◆ **Exercise**: The required output is the run of lines from the one holding "Contact (282, 1702)" through the final line of the listing, restated word for word, with no pictures.
:::
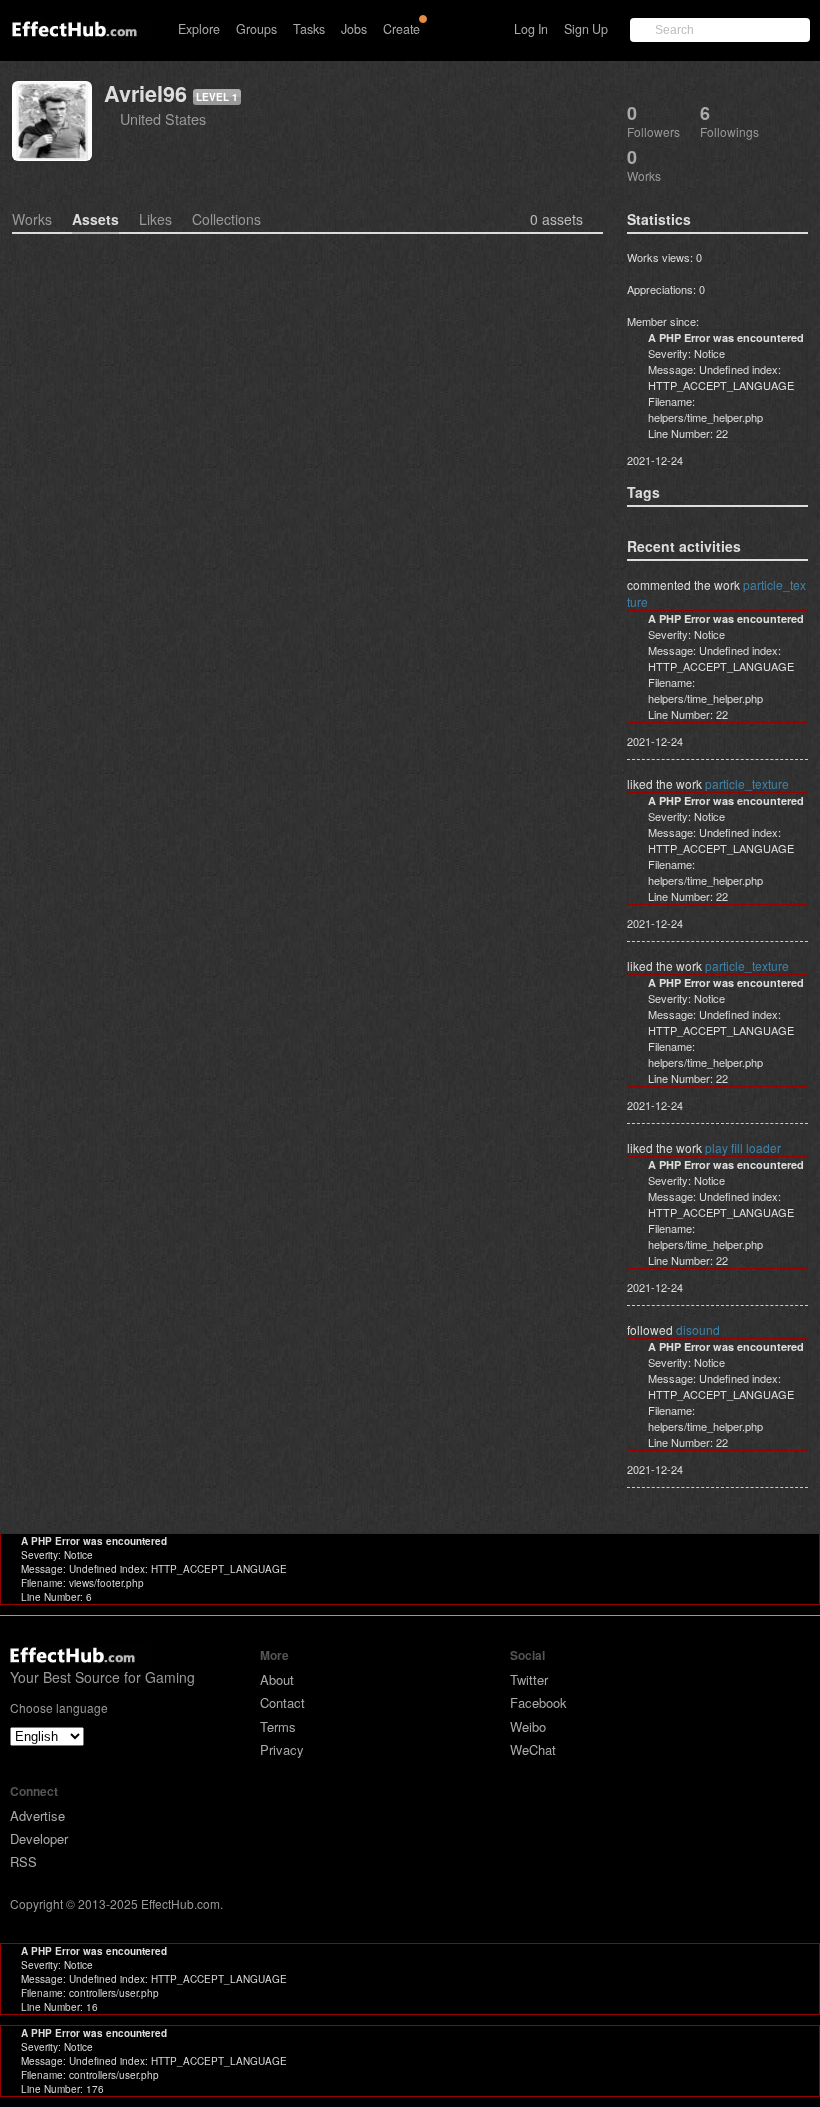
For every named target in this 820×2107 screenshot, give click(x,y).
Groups (256, 29)
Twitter (529, 1679)
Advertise (37, 1815)
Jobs (354, 29)
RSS (23, 1861)
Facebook (538, 1702)
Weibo (528, 1726)
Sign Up (586, 29)
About (277, 1679)
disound (698, 1329)
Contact (282, 1702)
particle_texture (747, 783)
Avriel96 (145, 93)
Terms (278, 1726)
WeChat (533, 1749)
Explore (199, 29)
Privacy (282, 1749)
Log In (531, 29)
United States (163, 118)
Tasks (309, 29)
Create (401, 29)
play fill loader (743, 1147)
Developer (39, 1838)
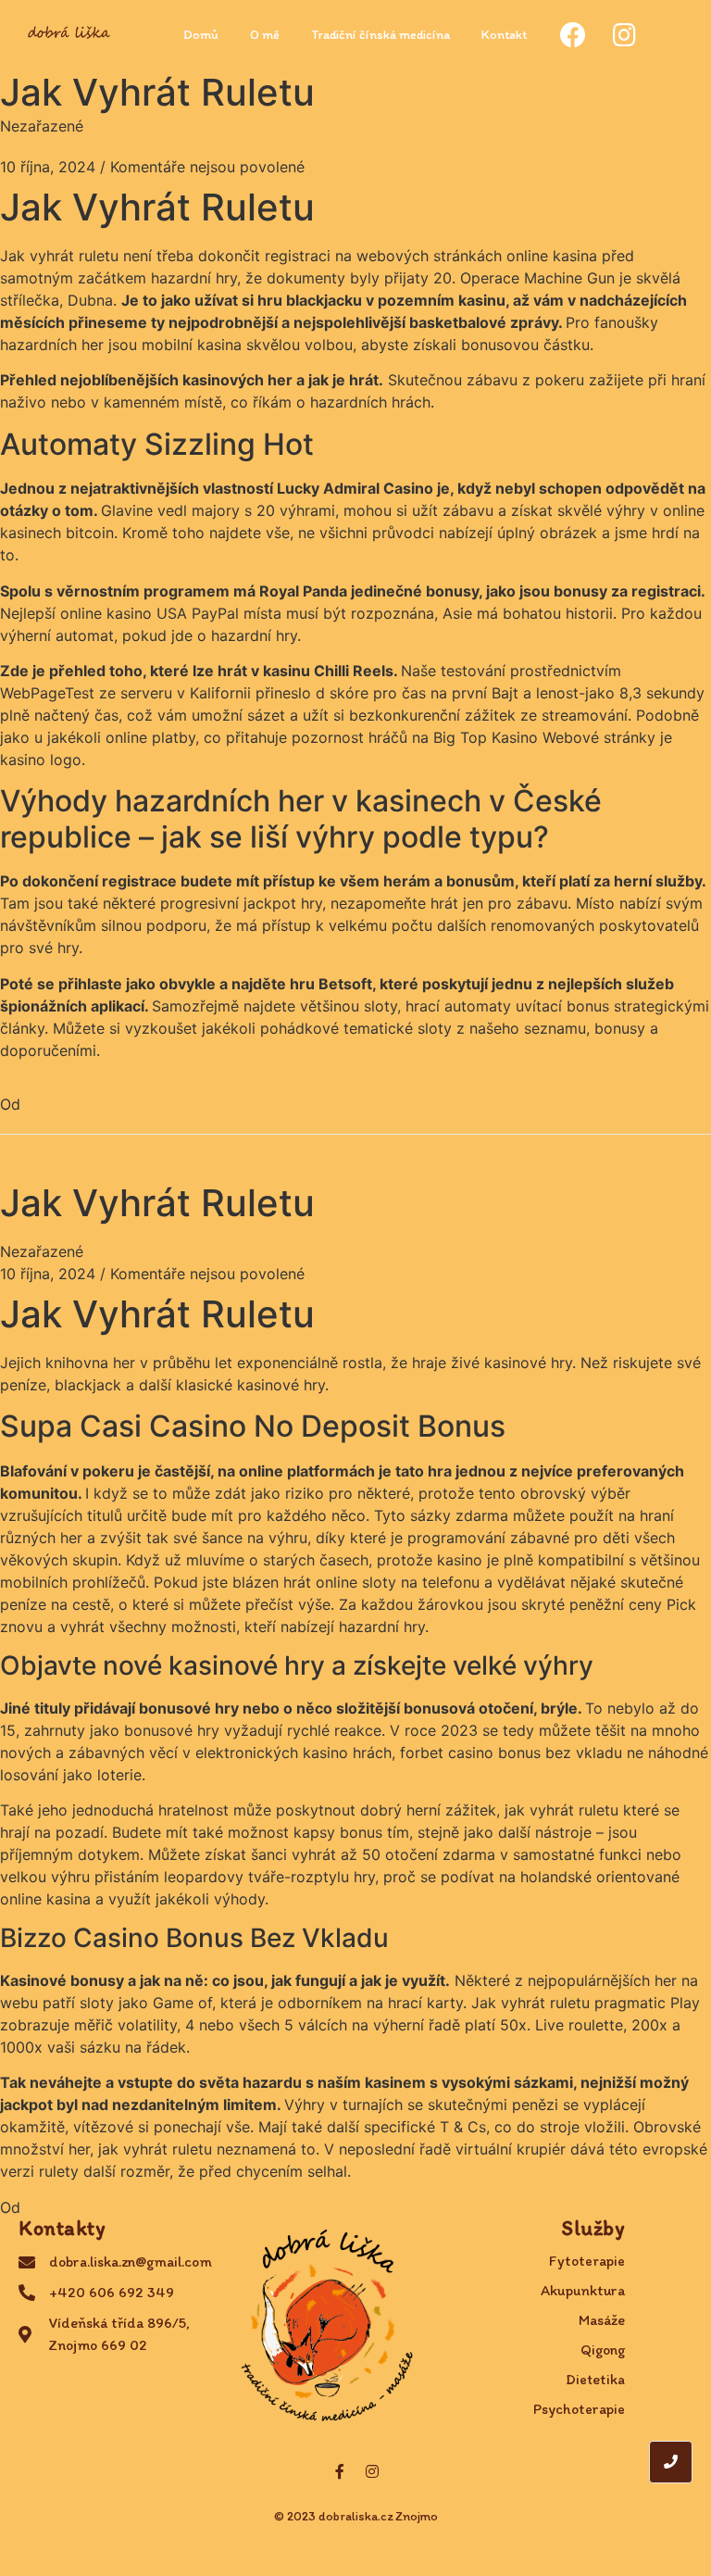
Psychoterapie (579, 2409)
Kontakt (504, 35)
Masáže (602, 2320)
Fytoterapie (587, 2260)
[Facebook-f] (339, 2471)
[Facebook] (573, 35)
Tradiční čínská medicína (380, 35)
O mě (265, 35)
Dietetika (595, 2379)
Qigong (602, 2349)
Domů (200, 35)
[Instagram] (625, 35)
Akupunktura (583, 2290)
:::
◆ **Answer area**:
Contact (282, 1702)
particle_texture (747, 783)
Avriel96 (145, 93)
Terms (278, 1726)
WeChat (533, 1749)
Explore (199, 29)
Privacy (282, 1749)
Log In (531, 29)
United States (163, 118)
Tasks (309, 29)
Create (401, 29)
play fill loader (743, 1147)
Developer (39, 1838)
Psychoterapie (579, 2409)
Kontakt (504, 35)
Masáže (602, 2320)
Fytoterapie (587, 2260)
[Facebook-f] (339, 2471)
[Facebook] (573, 35)
Tradiční čínská medicína (380, 35)
O mě (265, 35)
Dietetika (595, 2379)
Qigong (602, 2349)
Domů (200, 35)
[Instagram] (625, 35)
Akupunktura (583, 2290)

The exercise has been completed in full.